Гетти Хаттер была свидетельницей всего происходящего. Жестокое зрелище на первых порах так подействовало на ее слабый рассудок, что совершенно парализовало ее силы, но затем она немного оправилась и вознегодовала при виде мучений, которым индейцы подвергали ее друга. Застенчивая и робкая, как молодая лань, эта прямодушная девушка становилась бесстрашной, когда речь шла о милосердии. Уроки матери и порывы ее собственного сердца заставили девушку забыть женскую робость и сделали ее решительной и смелой. Она вышла на самую середину круга, кроткая, женственная, стыдливая, как всегда, но в то же время серьезная и непоколебимая.

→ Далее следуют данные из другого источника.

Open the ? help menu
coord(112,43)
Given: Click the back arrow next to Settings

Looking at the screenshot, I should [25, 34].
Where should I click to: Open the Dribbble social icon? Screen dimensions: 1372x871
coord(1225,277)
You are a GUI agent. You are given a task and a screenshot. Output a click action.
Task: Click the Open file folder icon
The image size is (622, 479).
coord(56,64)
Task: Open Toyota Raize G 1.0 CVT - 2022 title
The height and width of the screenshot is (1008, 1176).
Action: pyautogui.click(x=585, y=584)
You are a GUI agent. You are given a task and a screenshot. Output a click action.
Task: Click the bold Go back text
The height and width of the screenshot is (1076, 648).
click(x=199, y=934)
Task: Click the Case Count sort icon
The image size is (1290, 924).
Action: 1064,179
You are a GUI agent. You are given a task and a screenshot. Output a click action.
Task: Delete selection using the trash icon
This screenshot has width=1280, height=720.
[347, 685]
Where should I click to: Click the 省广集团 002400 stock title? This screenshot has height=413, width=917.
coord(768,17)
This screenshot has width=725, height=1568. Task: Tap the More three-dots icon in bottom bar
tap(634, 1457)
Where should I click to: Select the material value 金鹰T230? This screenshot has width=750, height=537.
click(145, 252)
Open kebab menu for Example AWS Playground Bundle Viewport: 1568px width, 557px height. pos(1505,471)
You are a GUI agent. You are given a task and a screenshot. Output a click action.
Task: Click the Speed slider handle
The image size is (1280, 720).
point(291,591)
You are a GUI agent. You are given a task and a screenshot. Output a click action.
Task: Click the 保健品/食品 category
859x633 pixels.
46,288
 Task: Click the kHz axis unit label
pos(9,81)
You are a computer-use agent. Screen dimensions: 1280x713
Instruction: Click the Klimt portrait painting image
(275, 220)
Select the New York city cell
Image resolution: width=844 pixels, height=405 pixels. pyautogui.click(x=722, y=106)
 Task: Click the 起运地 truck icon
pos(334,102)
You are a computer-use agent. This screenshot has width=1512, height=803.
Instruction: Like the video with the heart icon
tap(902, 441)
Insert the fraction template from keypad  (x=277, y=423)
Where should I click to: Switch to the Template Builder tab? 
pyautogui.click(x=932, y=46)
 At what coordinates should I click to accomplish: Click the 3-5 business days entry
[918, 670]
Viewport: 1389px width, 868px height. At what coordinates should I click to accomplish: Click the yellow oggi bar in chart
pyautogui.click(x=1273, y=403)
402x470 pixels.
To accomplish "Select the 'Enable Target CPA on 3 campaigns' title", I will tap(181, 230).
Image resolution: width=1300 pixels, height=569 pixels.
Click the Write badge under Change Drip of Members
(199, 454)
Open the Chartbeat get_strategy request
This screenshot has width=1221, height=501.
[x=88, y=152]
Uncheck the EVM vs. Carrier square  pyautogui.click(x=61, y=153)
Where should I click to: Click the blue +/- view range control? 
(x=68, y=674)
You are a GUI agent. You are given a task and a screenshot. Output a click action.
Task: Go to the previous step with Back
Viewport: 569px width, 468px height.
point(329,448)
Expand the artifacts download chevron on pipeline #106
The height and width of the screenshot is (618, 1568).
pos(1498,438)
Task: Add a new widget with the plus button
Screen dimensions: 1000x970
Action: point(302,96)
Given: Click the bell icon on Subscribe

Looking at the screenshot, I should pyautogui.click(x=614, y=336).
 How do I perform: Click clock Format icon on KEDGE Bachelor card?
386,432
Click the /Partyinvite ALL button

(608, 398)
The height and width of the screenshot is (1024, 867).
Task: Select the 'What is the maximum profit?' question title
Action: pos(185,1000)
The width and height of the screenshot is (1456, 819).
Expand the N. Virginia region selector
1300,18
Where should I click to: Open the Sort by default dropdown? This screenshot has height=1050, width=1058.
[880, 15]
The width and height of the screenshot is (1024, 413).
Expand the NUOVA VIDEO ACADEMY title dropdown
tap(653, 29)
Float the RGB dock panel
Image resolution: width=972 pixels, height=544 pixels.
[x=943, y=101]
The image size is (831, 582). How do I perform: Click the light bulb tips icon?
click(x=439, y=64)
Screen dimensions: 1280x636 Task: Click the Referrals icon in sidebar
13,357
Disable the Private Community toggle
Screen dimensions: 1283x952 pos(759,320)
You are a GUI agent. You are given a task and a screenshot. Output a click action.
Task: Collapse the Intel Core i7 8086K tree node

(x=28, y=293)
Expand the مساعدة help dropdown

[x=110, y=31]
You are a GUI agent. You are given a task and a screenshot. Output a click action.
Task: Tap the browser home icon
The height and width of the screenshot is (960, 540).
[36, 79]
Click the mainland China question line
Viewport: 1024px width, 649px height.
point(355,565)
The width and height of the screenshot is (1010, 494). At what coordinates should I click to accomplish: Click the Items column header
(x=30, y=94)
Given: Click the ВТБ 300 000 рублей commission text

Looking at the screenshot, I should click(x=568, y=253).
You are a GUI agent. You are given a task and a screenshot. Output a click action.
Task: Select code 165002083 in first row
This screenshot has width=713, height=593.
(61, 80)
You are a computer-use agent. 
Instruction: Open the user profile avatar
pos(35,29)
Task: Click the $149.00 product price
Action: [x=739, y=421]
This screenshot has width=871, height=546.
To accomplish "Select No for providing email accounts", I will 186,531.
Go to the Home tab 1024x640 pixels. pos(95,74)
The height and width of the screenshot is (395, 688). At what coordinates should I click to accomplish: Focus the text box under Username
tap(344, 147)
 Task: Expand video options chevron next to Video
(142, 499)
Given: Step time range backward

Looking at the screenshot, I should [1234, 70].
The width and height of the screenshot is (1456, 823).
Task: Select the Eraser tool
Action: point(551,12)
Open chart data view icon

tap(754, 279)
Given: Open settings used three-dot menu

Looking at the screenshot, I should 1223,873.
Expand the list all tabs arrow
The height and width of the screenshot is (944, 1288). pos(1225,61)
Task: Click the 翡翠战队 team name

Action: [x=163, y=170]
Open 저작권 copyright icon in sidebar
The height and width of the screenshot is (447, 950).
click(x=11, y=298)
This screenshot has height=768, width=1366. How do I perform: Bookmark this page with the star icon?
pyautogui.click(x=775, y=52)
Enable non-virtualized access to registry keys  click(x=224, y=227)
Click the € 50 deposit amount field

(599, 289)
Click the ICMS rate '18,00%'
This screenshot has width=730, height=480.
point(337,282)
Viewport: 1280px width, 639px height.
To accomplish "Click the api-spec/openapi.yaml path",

— Почему вы мучаете Зверобоя, краснокожие? — спросила она. — Что он сделал такого, что вы позволяете себе играть его жизнью? Кто дал вам право быть его судьями? А что, если один из ваших ножей или томагавков ранит его? Кто из вас возьмется вылечить эту рану? Кроме того, обижая Зверобоя, вы обижаете вашего собственного друга: когда отец и Гарри Непоседа отправились на охоту за вашими скальпами, он не захотел присоединиться к ним и остался в челноке. Мучая этого юношу, вы мучаете своего друга.
Гуроны внимательно выслушали Гетти, и один из них, понимавший по-английски, перевел все сказанное на свой родной язык. Расщепленный Дуб, узнав, чего желает девушка, ответил ей по-ирокезски, а переводчик тотчас же повторил это по-английски.
— Мне приятно слышать слова моей дочери, — сказал суровый старый оратор таким мягким голосом и улыбаясь так ласково, как будто он обращался к ребенку. — Гуроны рады слышать ее голос, они поняли то, что она сказала. Великий дух часто говорит с людьми таким языком. На этот раз глаза ее не были открыты достаточно широко и не видели всего, что случилось. Зверобой не ходил на охоту за нашими скальпами, это правда. Почему же он не пошел за ними? Вот они на наших головах, и смелый враг всегда может протянуть руку, чтобы овладеть ими. Гуроны — слишком великий народ, чтобы наказывать людей, снимающих скальпы. То, что они делают сами, они одобряют и у других. Пусть моя дочь оглянется по сторонам и сосчитает моих воинов. Если бы я имел столько рук, сколько их имеют четыре воина вместе, число их пальцев было бы равно числу моего народа, когда мы впервые пришли в вашу охотничью область. Теперь не хватает целой руки. Где ее пальцы? Два из них срезаны этим бледнолицым; гуроны хотят знать, как он сделал это: с помощью мужественного сердца или путем измены, как крадущаяся лиса или как прыгающая пантера?